Suspeito de intermediar a troca de correspondência entre exilados no Chile e seus contatos no Brasil, Paiva foi preso em sua casa no Rio de Janeiro em 20 de janeiro de 1971 por agentes do
Centro de Informações da Aeronáutica (Cisa) e depois transferido para o DOI-Codi, na Barão de Mesquita, onde foi torturado até a morte. Depoimentos de vários oficiais do Exército à Comissão Nacional da Verdade confirmaram que, depois disso, os militares montaram uma farsa, sustentando que Paiva fora resgatado, em meio a um tiroteio, por seus companheiros “terroristas”. Em março, o tenente-coronel reformado Paulo Malhães revelou que, como agente do CIEx (Centro de Informações do Exército), recebeu em 1973 a missão de desenterrar o corpo de Paiva do Recreio dos Bandeirantes e dar um destino definitivo a ele, jogando-o no mar.
Essa foi a segunda decisão da Justiça, em menos de um mês, que determinou a abertura de ação penal contra agentes do Estado durante a ditadura militar. Há 15 dias, a juíza federal Ana Paula Vieira de Carvalho recebeu denúncia contra cinco oficiais e um civil acusados pelo atentado à bomba no Riocentro, em 1981, articulado por setores da linha dura inconformados com a abertura política. Foram indiciados os generais reformados Newton Cruz, então chefe do Serviço Nacional de Informações (SNI); Nilton Cerqueira e Edson Sá Rocha; o coronel reformado Wilson Machado, o major Divany Carvalho e o ex-delegado Claudio Guerra.
Assistimos, nos últimos anos, a uma enxurrada de denúncias e depoimentos de militares e civis envolvidos na repressão política da ditadura.
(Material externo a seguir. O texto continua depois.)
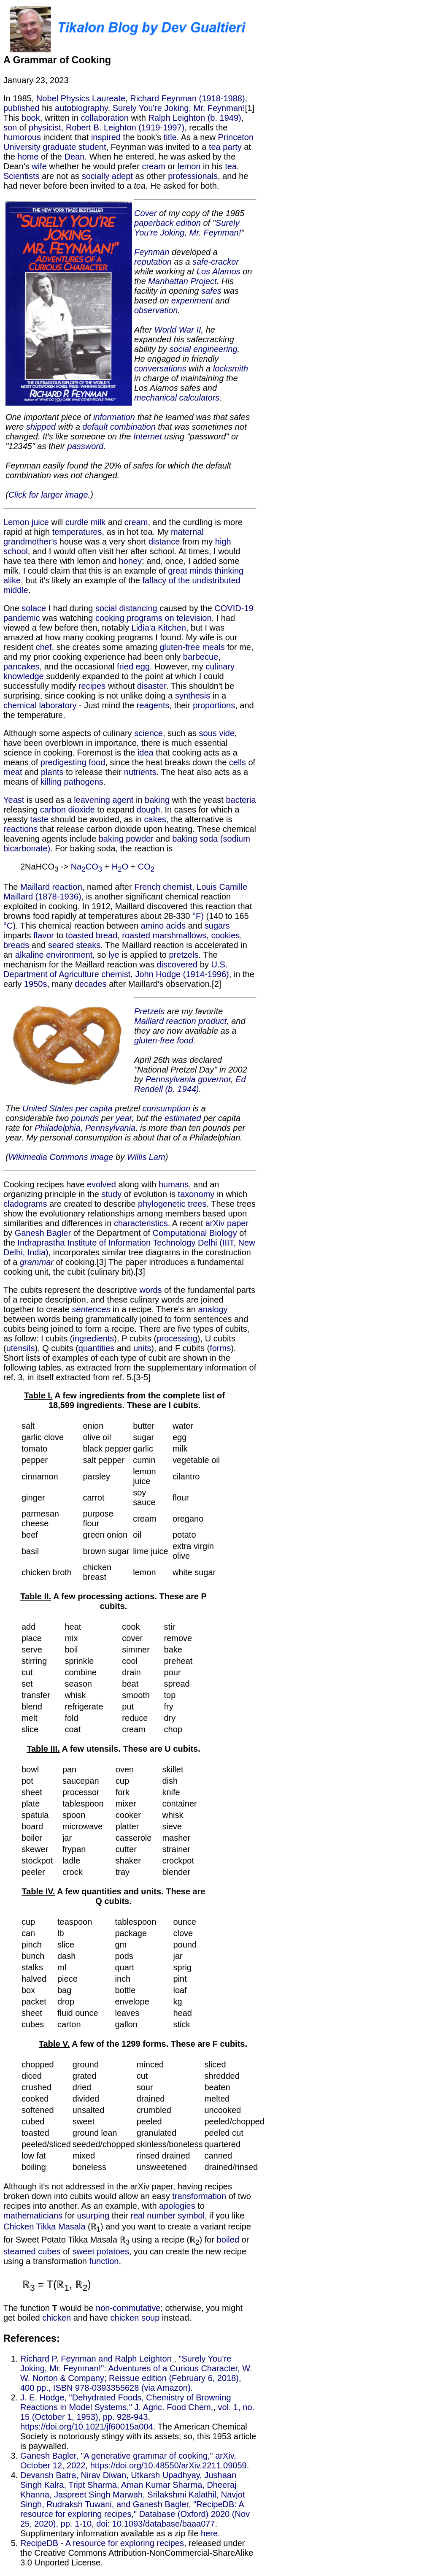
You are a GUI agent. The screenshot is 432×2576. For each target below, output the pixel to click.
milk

Entre elas, é de se destacar as revelações do ex-delegado Claudio Guerra, que na condição de agente do DOPS incinerou corpos de presos políticos em uma usina de cana em Campos dos Goytacazes; e as do tenente-coronel Paulo Malhães, misteriosamente assassinado em abril depois de ter revelado os métodos bárbaros de sumir com os corpos. Na semana passada, a essas denúncias se somaram as do coronel PM Riscala Corbaje, que confessou ter torturado mais de 500 pessoas no DOI-Codi do Rio entre 1970 e 1972. Essas revelações e a reviravolta nas decisões da Justiça foram possíveis graças à dinâmica criada pela instalação da Comissão Nacional da Verdade, em 2012, pela presidente Dilma.
Por isso é importante discutirmos a revisão da Lei da Anistia. Não por revanchismo, como classificam saudosistas da ditadura, mas para acabar com a impunidade e criar um marco civilizatório, consolidando assim a defesa dos direitos humanos e o regime democrático no país. Pois se hoje dissidentes políticos como Rubens Paiva não correm mais risco, excluídos como o pedreiro Amarildo continuam sendo torturados e desaparecidos.
Claudio Puty é deputado federal (PT-PA), vice-líder do governo no Congresso Nacional.